#### [PROBLEM REQUIREMENTS]
Repeat all entries exactly.

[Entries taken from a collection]

::::::::::

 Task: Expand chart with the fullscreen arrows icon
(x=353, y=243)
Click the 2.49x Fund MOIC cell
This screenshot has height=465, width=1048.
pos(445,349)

::::::::::

#### [TASK SOLUTION]
 Task: Expand chart with the fullscreen arrows icon
(x=353, y=243)
Click the 2.49x Fund MOIC cell
This screenshot has height=465, width=1048.
pos(445,349)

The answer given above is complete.